You can run relion
jobs on the HPC by using the singularity container.
Containers are maintained by NVIDIA.
The tags correspond to the relion version.
| ----- | ------------------------ |
| 3.1.3 | nvcr.io/hpc/relion:3.1.3 |
| 3.1.2 | nvcr.io/hpc/relion:3.1.2 |
| 3.1.0 | nvcr.io/hpc/relion:3.1.0 |
(This is mostly grabbed from NVIDIA)
The examples below use the benchmark data.
This is a very large dataset. You may want to submit this as a job.
# get the data
wget ftp://ftp.mrc-lmb.cam.ac.uk/pub/scheres/relion_benchmark.tar.gz
tar -xzvf relion_benchmark.tar.gz
export BENCHMARK_DIR=$PWD/relion_benchmark
cd ${BENCHMARK_DIR}
wget https://gitlab.com/NVHPC/ngc-examples/-/raw/master/relion/single-node/run_relion.sh
chmod +x run_relion.sh
This uses the benchmark data up above.
If you need a job that has access to GPUs you'll need to submit it to a queue that has GPU nodes. These are nodes that begin with g
or p
.
#!/usr/bin/env bash
# submit-relion.sh
#############################################
# run this script as ./submit-relion.sh
#############################################
#SBATCH --time 04:00:00
#SBATCH --exclusive
#SBATCH --partition gpu-single-g5
#SBATCH --constraint g5xlarge
export SINGULARITY_BIND="/shared:/shared,/apps:/apps"
export PWD=$(pwd)
export IMAGE="docker://nvcr.io/hpc/relion:3.1.3"
singularity run --nv --pwd ${PWD} ${IMAGE} ./run_relion.sh
If you need a job that has access to GPUs you'll need to submit it to a queue that has GPU nodes.

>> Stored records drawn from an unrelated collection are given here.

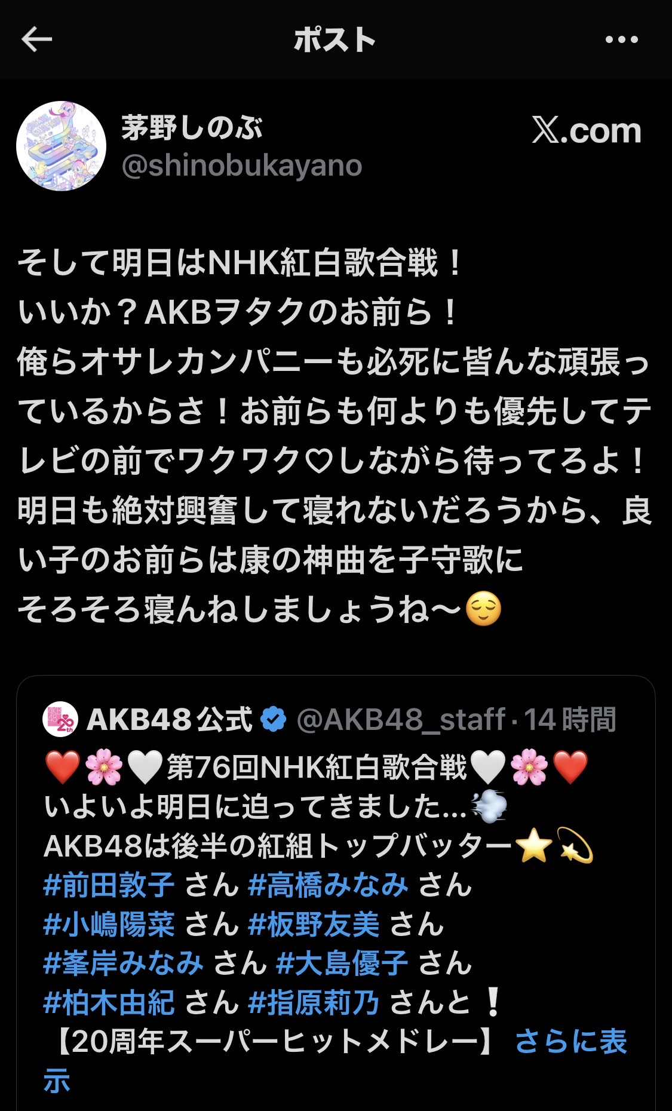Open hashtag #高橋みなみ
Viewport: 672px width, 1111px height.
pos(328,885)
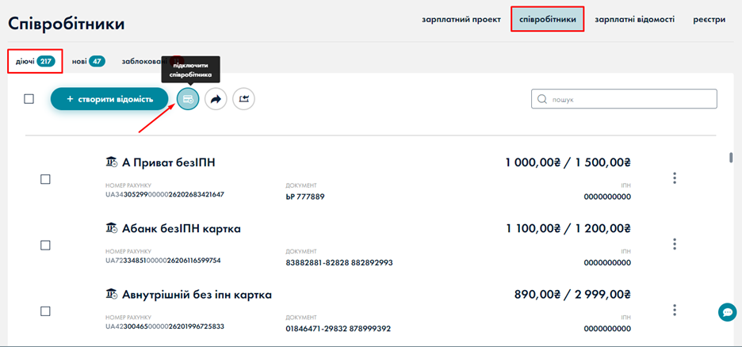This screenshot has height=347, width=742.
Task: Select checkbox for Абанк безІПН картка
Action: pos(45,245)
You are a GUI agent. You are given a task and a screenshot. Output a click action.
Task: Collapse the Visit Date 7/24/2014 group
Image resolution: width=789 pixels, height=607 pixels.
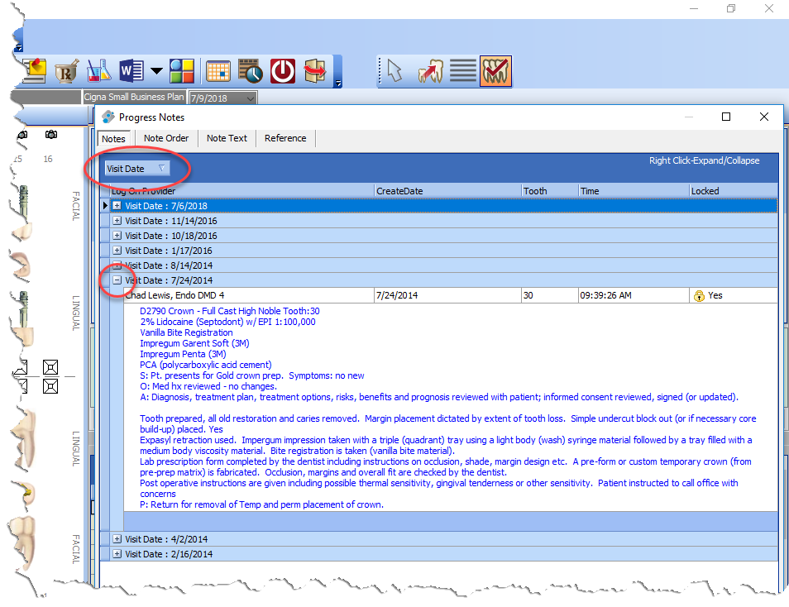pyautogui.click(x=117, y=280)
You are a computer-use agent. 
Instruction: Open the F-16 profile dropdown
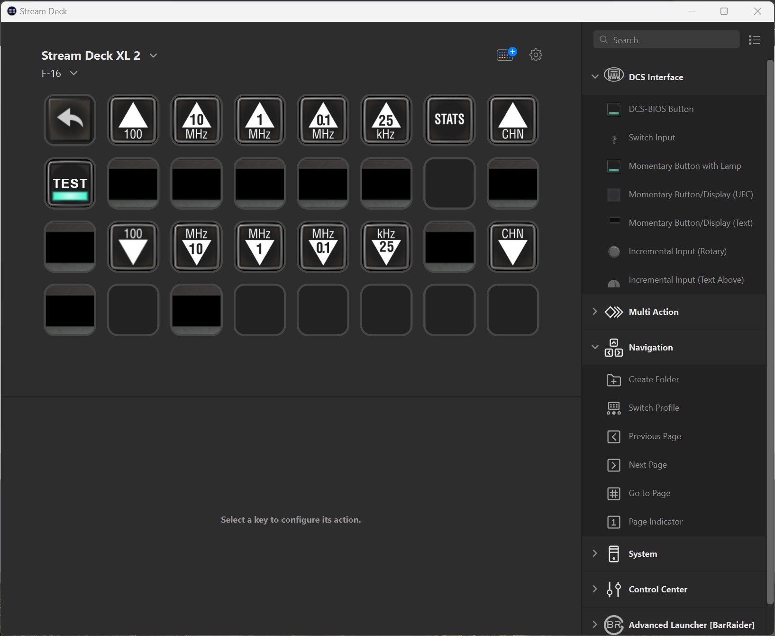[x=73, y=73]
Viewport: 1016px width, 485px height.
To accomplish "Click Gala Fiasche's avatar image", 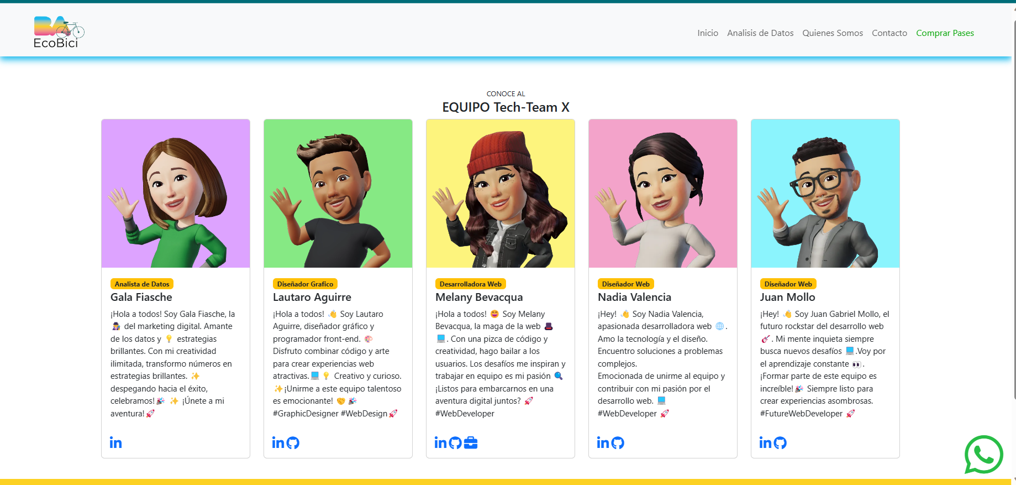I will (x=176, y=194).
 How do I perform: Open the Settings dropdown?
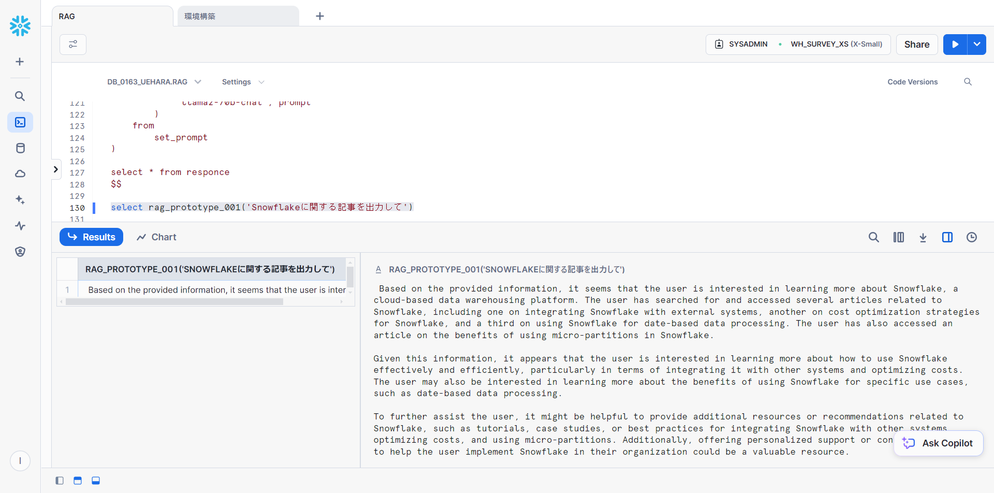[x=243, y=82]
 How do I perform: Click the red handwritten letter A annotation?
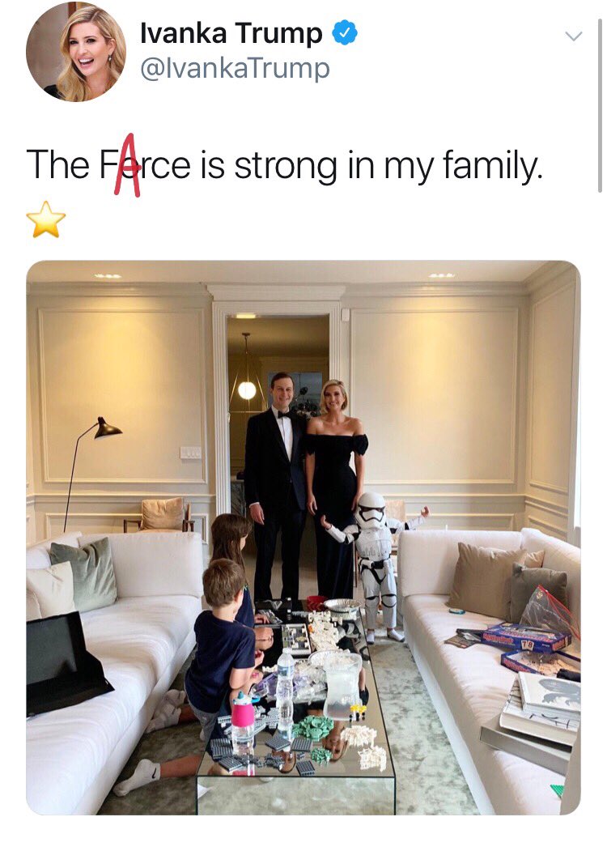point(128,165)
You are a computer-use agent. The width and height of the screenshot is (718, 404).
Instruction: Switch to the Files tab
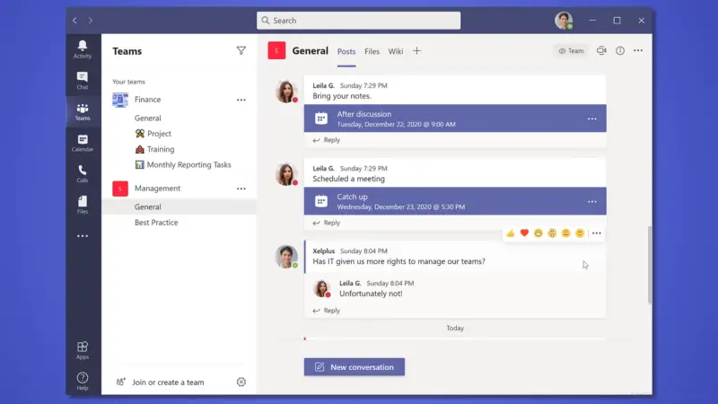click(372, 51)

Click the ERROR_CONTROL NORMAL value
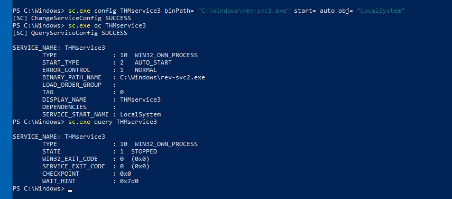click(146, 70)
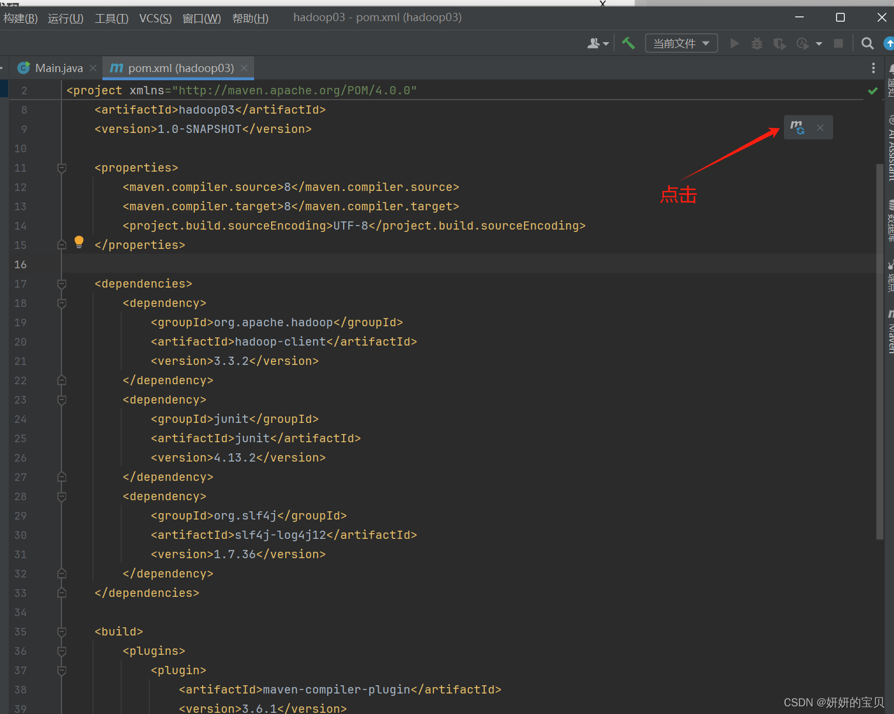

These are nodes that begin with g
or p
.
#!/bin/bash
# submit-relion-mpi.sh
#############################################
# run this script as ./submit-relion-mpi.sh
#############################################
#SBATCH --time 04:00:00
#SBATCH --exclusive
#SBATCH --partition gpu-single-g5
#SBATCH --constraint g5xlarge
#SBATCH --nodes 2
set -e; set -o pipefail
module load intelmpi
# Set cluster/experiment specific variables
export SINGULARITY_BIND="/shared:/shared,/apps:/apps"
export PWD=$(pwd)
export IMAGE="docker://nvcr.io/hpc/relion:3.1.3"
export relion_sif=${IMAGE}
readonly gpus_per_node=${SLURM_GPUS_ON_NODE}
readonly benchmark_dir="BENCHMARK_RESULTS"
readonly procs_per_gpu=1
readonly cpus_per_node=${SLURM_CPUS_ON_NODE}
readonly iter=10
readonly pool=100
readonly output_dir="run.$(date +%Y.%m.%d.%H.%M)"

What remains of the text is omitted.